Florida may soon have more elderly residents than children, newly released Census Bureau estimates suggest, according to a report from the Wall Street Journal.
In 2015, the U.S. had 54 percent more children under 18 than adults 65 and older. In Florida, the margin was 4 percent. As of the most recent data, the state’s ratio of children per elderly resident was 1.04 – the second lowest in the country behind Maine (1.02).
In a conversation with the Journal, University of New Hampshire demographer Kenneth Johnson explained Florida’s exceptionally aged population as a result of strong retirement migration and a falling Hispanic birth rate.
Over the last decade, he said, Florida’s population has grown 14 percent, and a big contributor to that rate has been Hispanic immigration. However, while the state’s Hispanic population has been growing, its birthrate has been in decline. In both Florida and nationwide, births among Hispanics have dropped 28 percent from 2007 to 2014, the Journal reported.

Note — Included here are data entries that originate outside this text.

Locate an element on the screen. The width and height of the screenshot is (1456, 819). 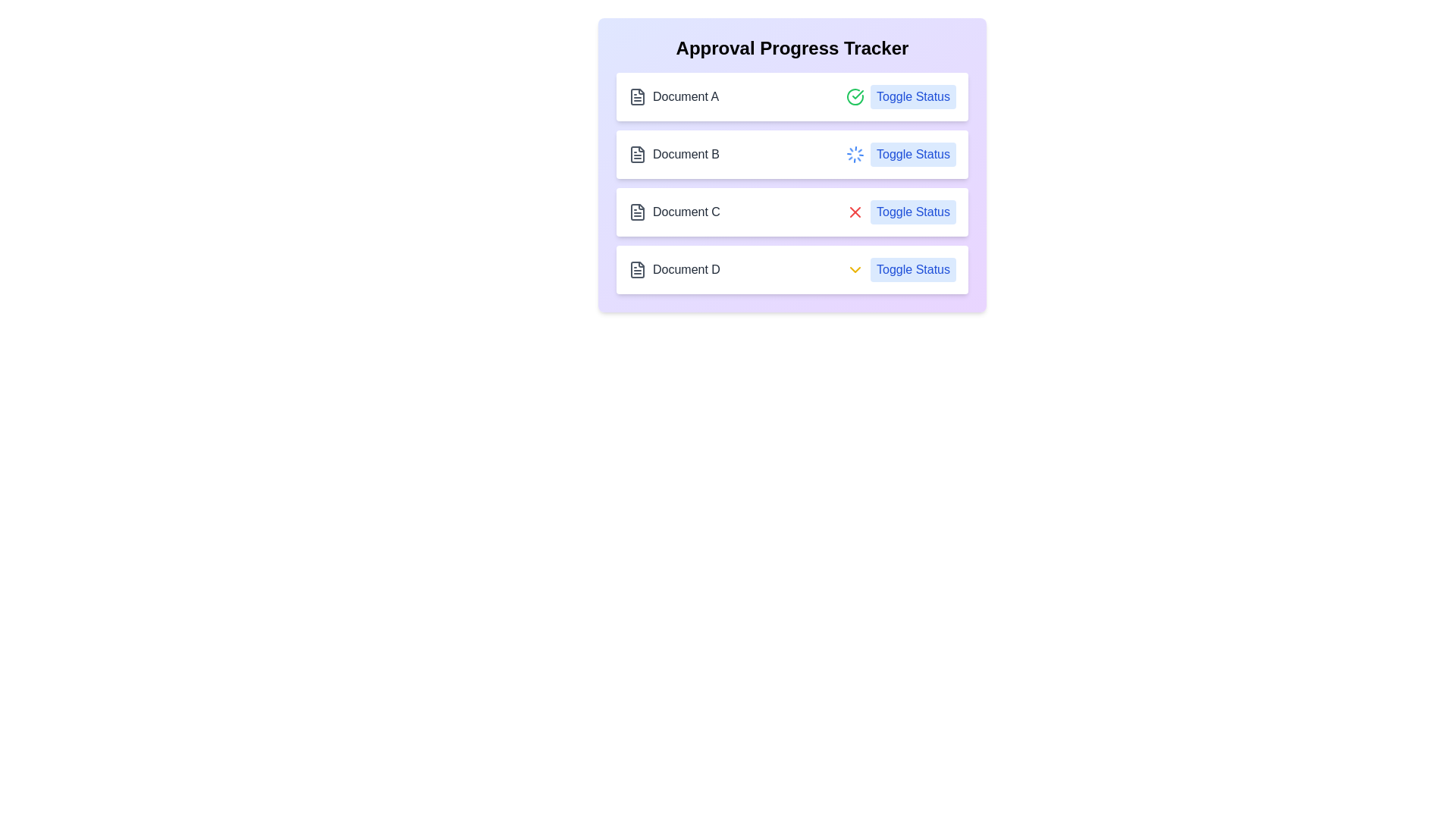
the decorative vector graphic part of the second file icon representing 'Document B' in the Approval Progress Tracker interface is located at coordinates (637, 155).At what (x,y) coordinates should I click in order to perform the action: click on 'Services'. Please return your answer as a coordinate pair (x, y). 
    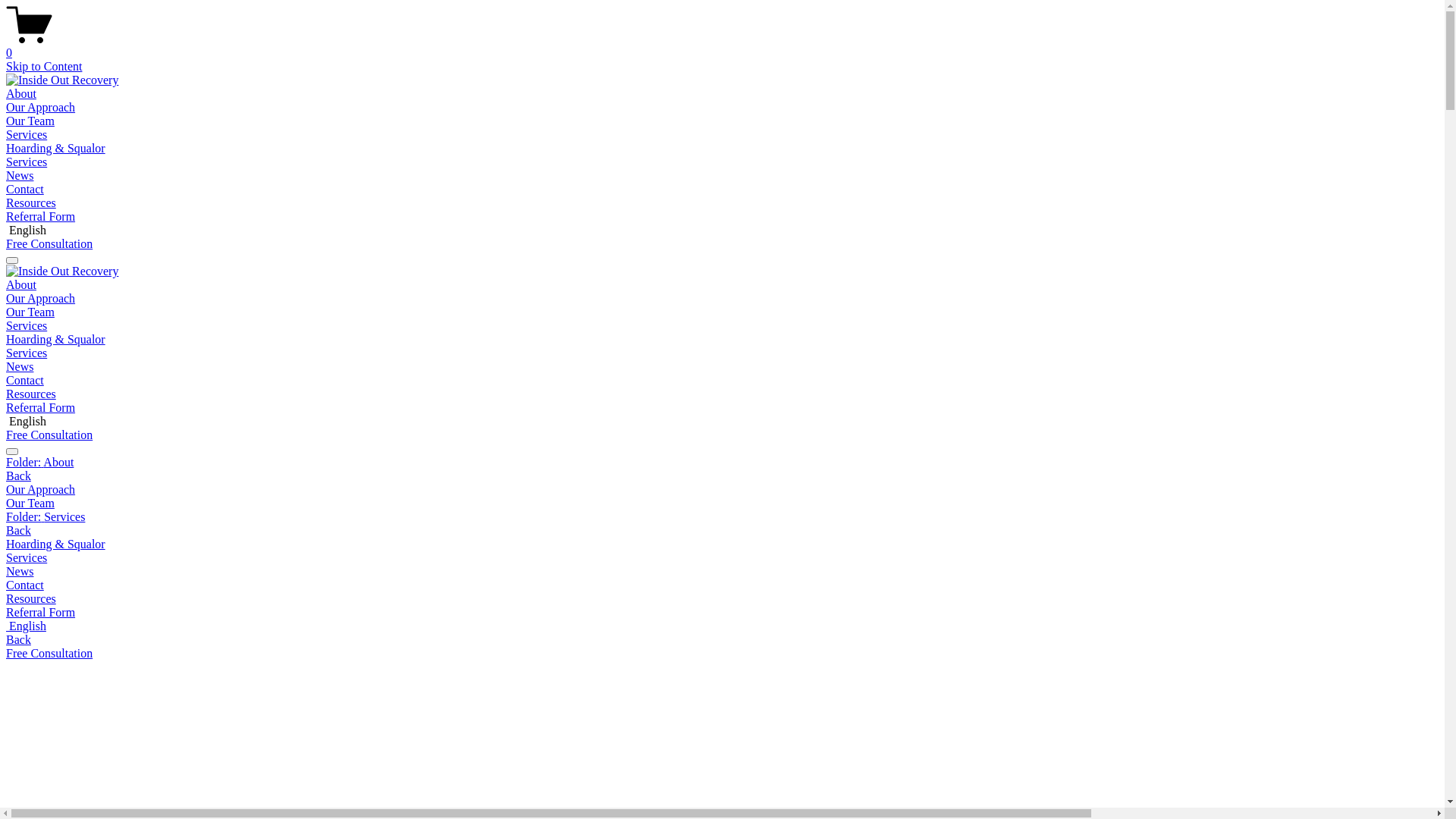
    Looking at the image, I should click on (26, 162).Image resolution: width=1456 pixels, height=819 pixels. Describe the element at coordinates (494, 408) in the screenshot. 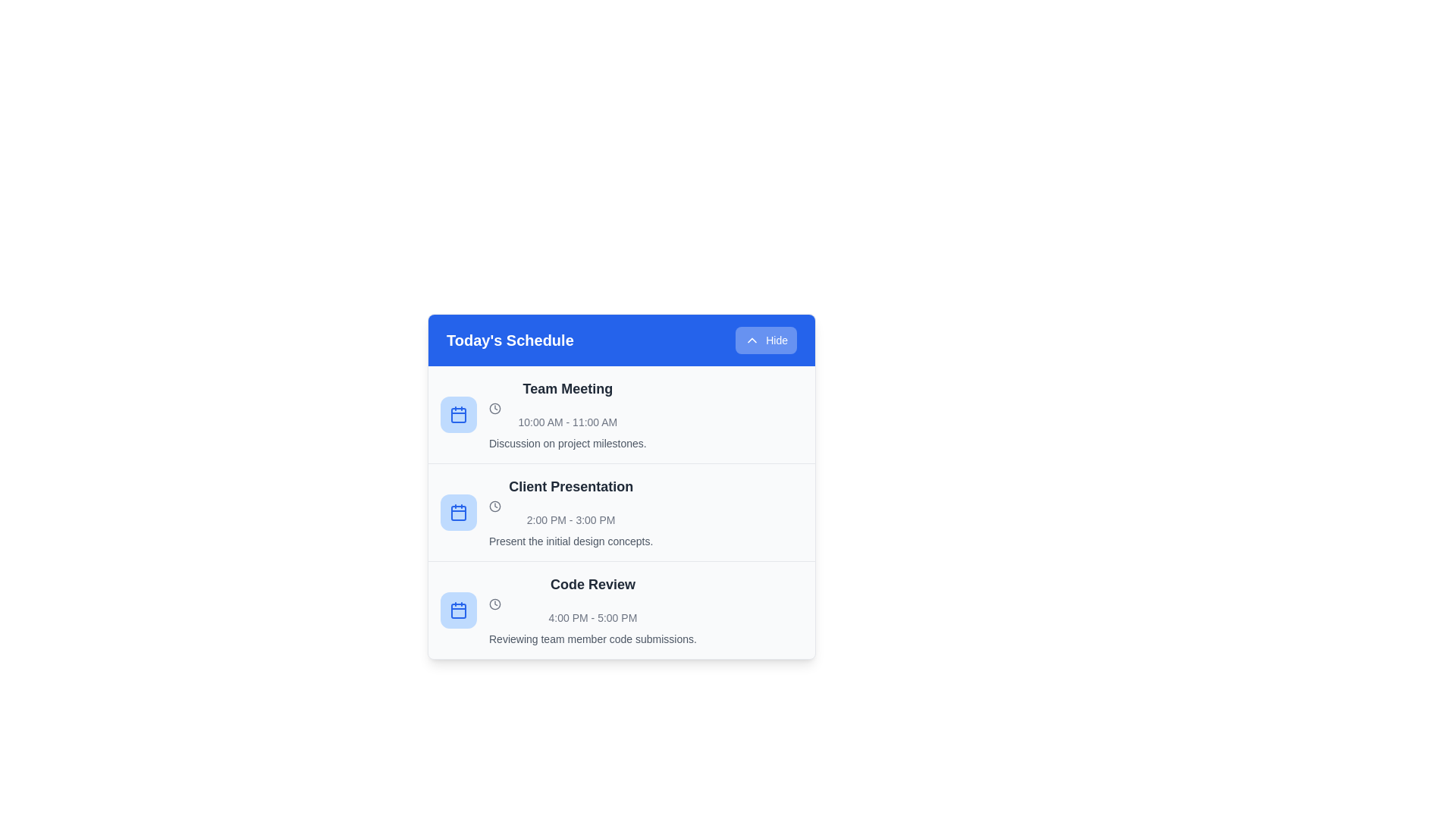

I see `the clock icon located to the left of the '10:00 AM - 11:00 AM' text under the 'Team Meeting' item for visual reference to time` at that location.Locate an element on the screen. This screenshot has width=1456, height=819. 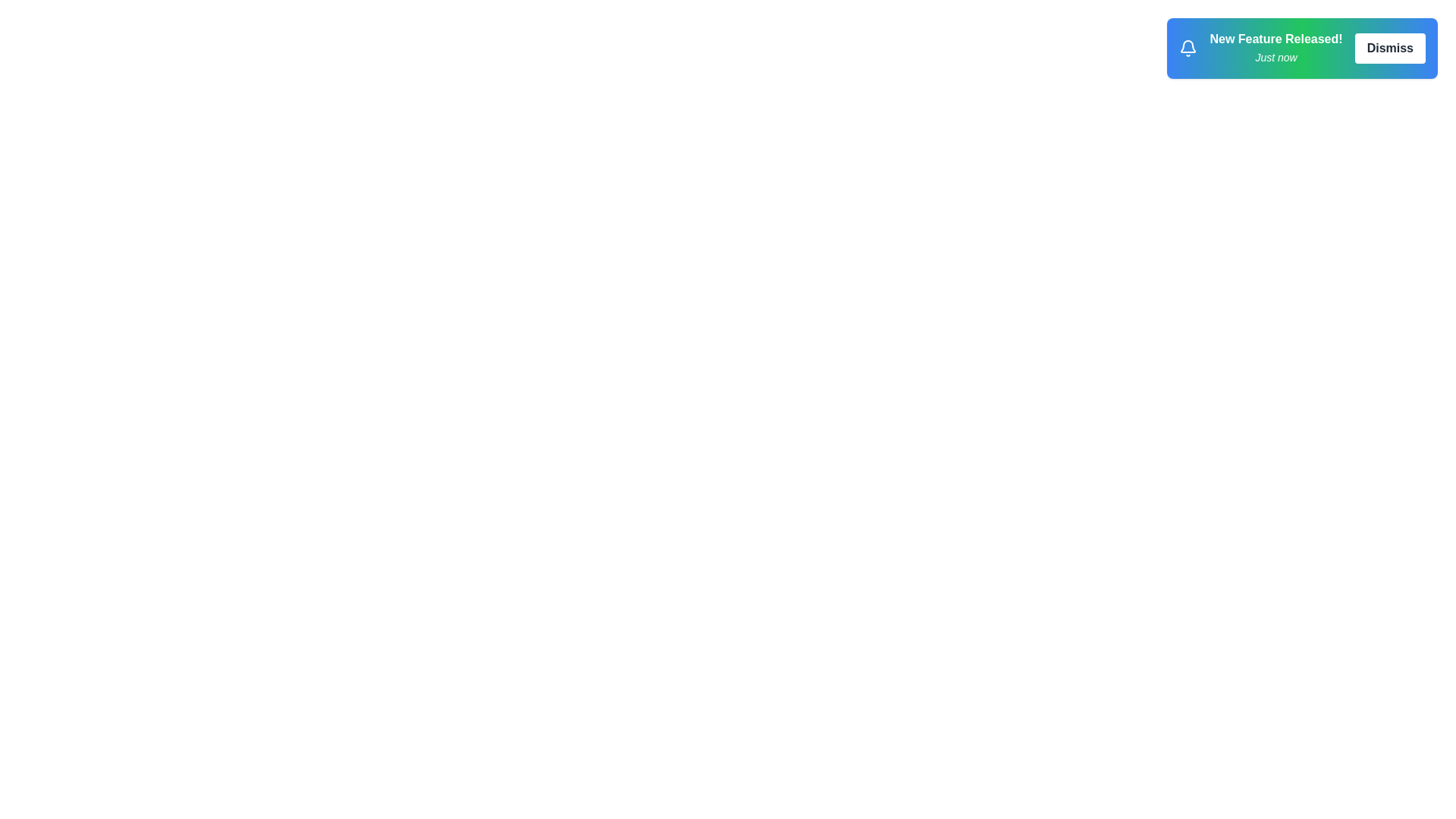
the notification area to interact with its content is located at coordinates (1301, 48).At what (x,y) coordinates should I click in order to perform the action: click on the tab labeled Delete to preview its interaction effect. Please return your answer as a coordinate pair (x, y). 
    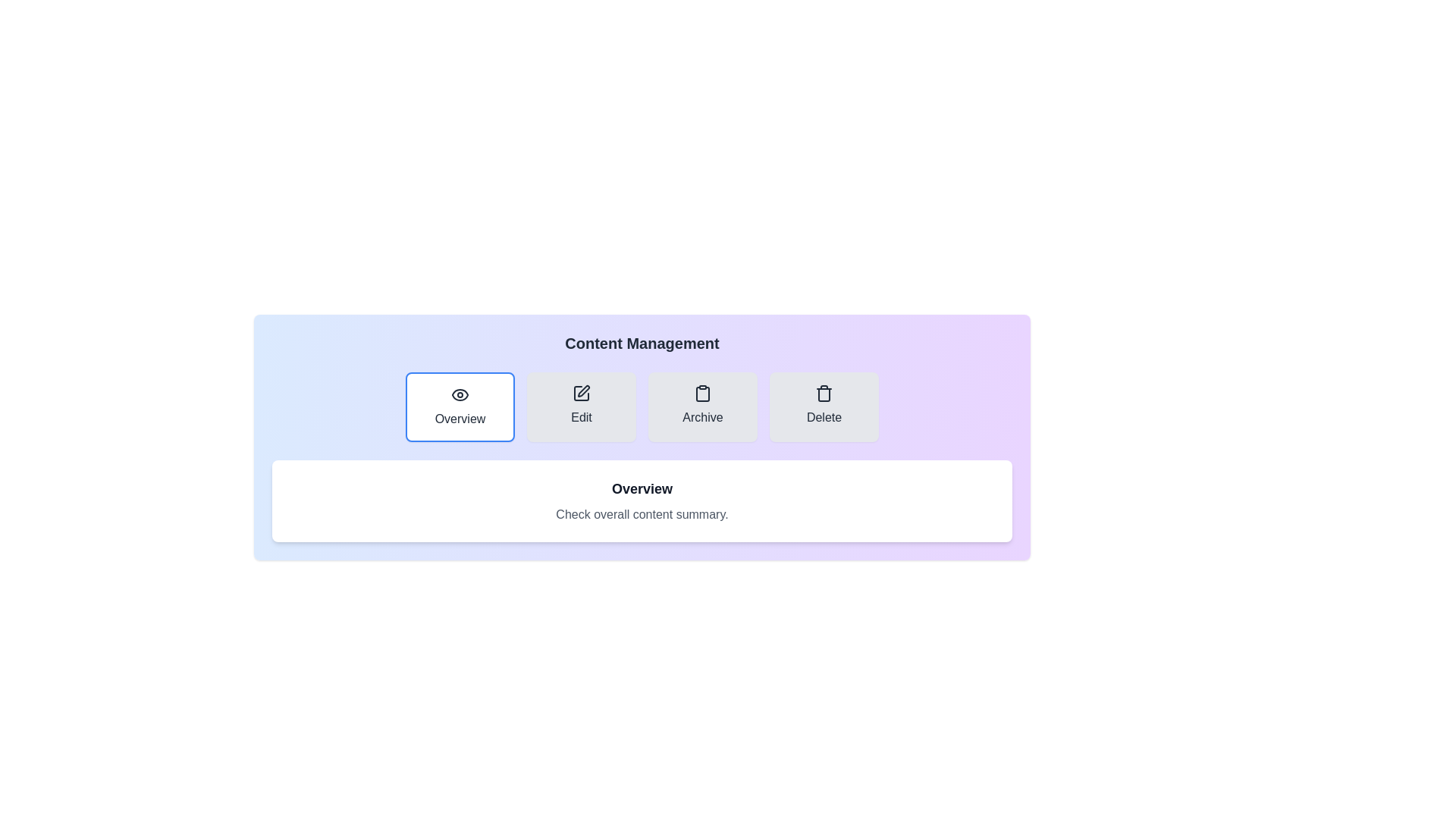
    Looking at the image, I should click on (823, 406).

Estimates from the Census Bureau say the country’s children-to-elderly ratio could flip as early as 2030. In Florida, the transition could come before 2020.
What the change will do to real estate markets is only speculation, as the transition is no guarantee, but already the industry is gearing up for a demographic shift – which Lesley Deutch of John Burns Real Estate Consulting recently said “will completely transform the housing industry.”